▶ [Extrait choisi]

────────────────────────────────────────

Quand nous lisons des pages qui semblent écrites d’un seul jet, tant leur style est clair, simple et élégant, nous nous imaginons parfois qu’elles n’ont pas demandé plus de peine à leur auteur qu’elles n’en demandent à leurs lecteurs. Elles sont souvent, même pour de grands talents, le prix de gros efforts.
Matthieu Lelièvre s’est complu à nous dire comment il a été amené à écrire la plupart de ses livres. Il avait besoin de se lier avec son public et à lui parler à cœur ouvert, et cette manière a contribué à rendre la lecture de ses ouvrages plus facile et sympathique.
Rostan, le premier en date, avait été l’ami et le collègue de son père ; jeune enfant, il avait appris à l’aimer et à le vénérer. La figure de ce fils des Alpes était éclairée pour lui par celle de Félix Neff et par tout ce qu’il avait conservé dans sa nature, si originale et si pure, de son pays natal. Jeune pasteur, Matthieu Lelièvre avait vu, dans la Drôme et dans la Vaunage, la profonde influence, la puissance de conversion et de sanctification que Rostan y avait eues. C’est un livre de piété, un trésor d’expérience religieuse, qu’il voulut réunir pour les amis et pour l’Église sur l’intrépide missionnaire que Dieu avait repris à lui.
Hunt et Taylor durent leur publication à l’esprit missionnaire dont M. Lelièvre était animé. Pouvait-on mieux faire, pour nourrir la piété de la jeunesse chrétienne qui prenait conscience de ses devoirs, que de lui donner l’exemple de ces deux hommes, dont l’un, pris aux rudes travaux des champs, ajouta un archipel des plus sauvages au Royaume de Dieu sur terre ? et l’autre, prédicateur original à poigne, comme le méthodisme américain du milieu du siècle passé en avait beaucoup, qui osa attaquer l’ennemi dans son antre, lui disputa ses victimes et fut un moyen de bénédiction pour toute la Californie ? C’était le temps où notre ami envoyait des Nouvelles missionnaires à plusieurs journaux, et celui où les pionniers du méthodisme américain l’attiraient beaucoup.

────────────────────────────────────────

▶ [Données fournies]
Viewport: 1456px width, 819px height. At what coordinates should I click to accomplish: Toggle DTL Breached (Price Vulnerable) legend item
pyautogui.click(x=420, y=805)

────────────────────────────────────────

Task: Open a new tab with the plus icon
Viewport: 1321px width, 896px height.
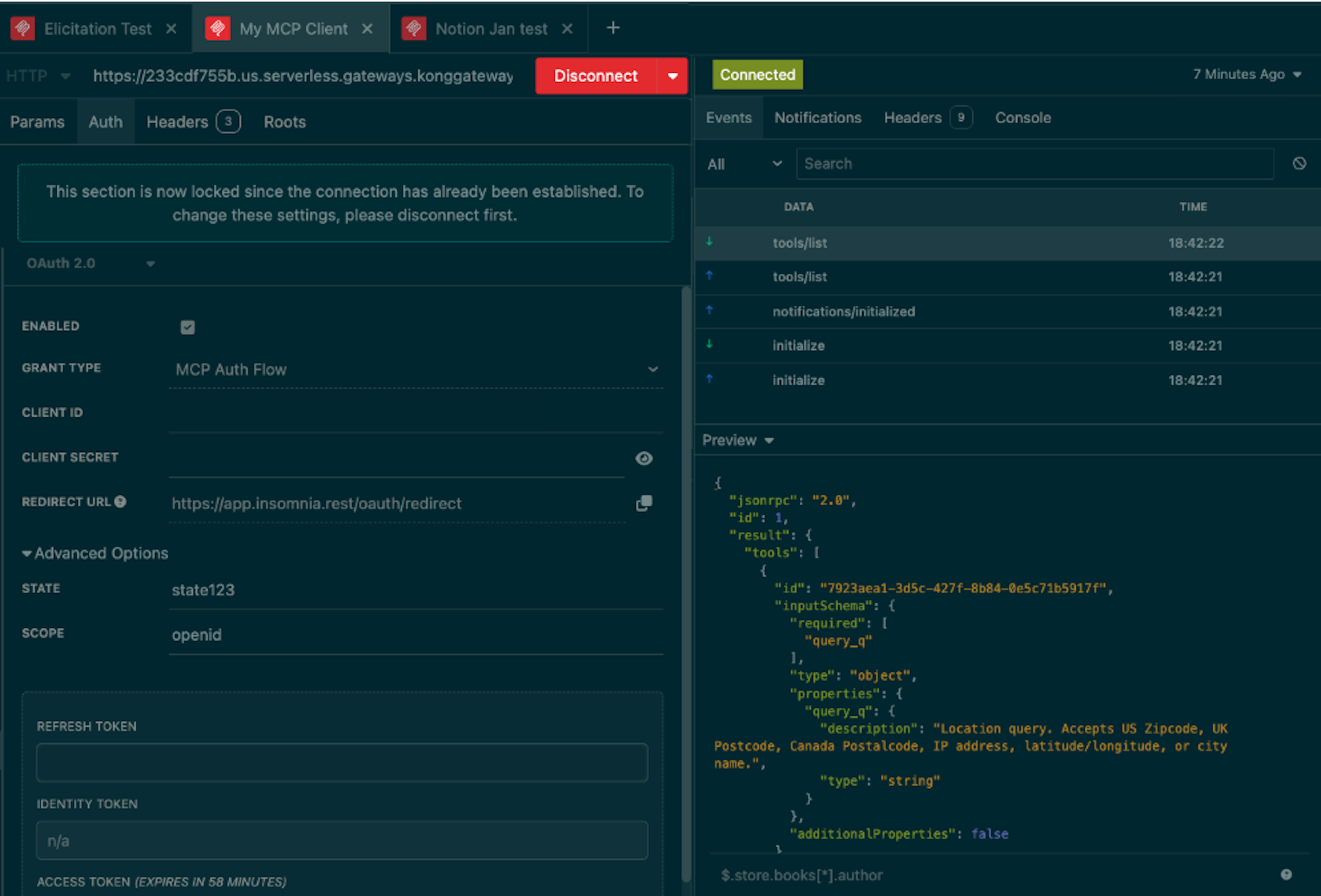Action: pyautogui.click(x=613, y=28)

────────────────────────────────────────

▶ [Travail demandé]
- a) Recopiez, dans l'extrait sur Matthieu Lelièvre, le passage qui va de « Hunt et Taylor » jusqu'à « américain l’attiraient beaucoup. » inclus.
- b) Poursuivez le texte consacré à Matthieu Lelièvre et à ses livres, à partir de sa dernière phrase.

▶ [Résultats]
- a)
Hunt et Taylor durent leur publication à l’esprit missionnaire dont M. Lelièvre était animé. Pouvait-on mieux faire, pour nourrir la piété de la jeunesse chrétienne qui prenait conscience de ses devoirs, que de lui donner l’exemple de ces deux hommes, dont l’un, pris aux rudes travaux des champs, ajouta un archipel des plus sauvages au Royaume de Dieu sur terre ? et l’autre, prédicateur original à poigne, comme le méthodisme américain du milieu du siècle passé en avait beaucoup, qui osa attaquer l’ennemi dans son antre, lui disputa ses victimes et fut un moyen de bénédiction pour toute la Californie ? C’était le temps où notre ami envoyait des Nouvelles missionnaires à plusieurs journaux, et celui où les pionniers du méthodisme américain l’attiraient beaucoup.

- b)
Dans sa Préface à la IVe édition de John Wesley, notre auteur a raconté comment trois hommes, dont aucun n’était wesleyen, l’encouragèrent à écrire la vie de cet homme de Dieu : Frédéric Monnier, auditeur au Conseil d’Etat impérial, qu’il avait connu à l’Union de Paris ; Eugène Bersier, le futur orateur de l’Etoile, et Louis Bridel, le pasteur distingué de l’Église libre de Lausanne. Ils ne firent que souffler sur un feu déjà allumé. Toutefois, grâce à eux, lorsqu’en 1867, la Conférence méthodiste française ouvrit un concours pour la meilleure vie populaire de Wesley, Matthieu Lelièvre se trouva tout préparé à concourir. Son manuscrit fut couronné par le jury et son livre, bien qu’il fût loin d’être ce qu’il est devenu avec la IVe édition, eut la chance de tomber entre les mains de Charles de Rémusat, qui lui consacra un article de trente-six pages dans la Revue des Deux-Mondes. L’ouvrage reçut du public français un accueil empressé ; il s’en écoula une édition française de 2500 exemplaires, ainsi qu’une édition anglaise de 15 000. Il fut traduit en plusieurs langues. Un autre bonheur était réservé a sa IVe édition, l’édition définitive et, à notre sens, aussi parfaite qu’un ouvrage sur un tel homme, et dans les dimensions où il se tient, peut l’être. Elle fut traduite en anglais par le frère aîné de l’auteur, Jean-Wesley, qui fit ce tour de force de rendre parfaitement le livre dans une langue qui n’est pas sa langue maternelle.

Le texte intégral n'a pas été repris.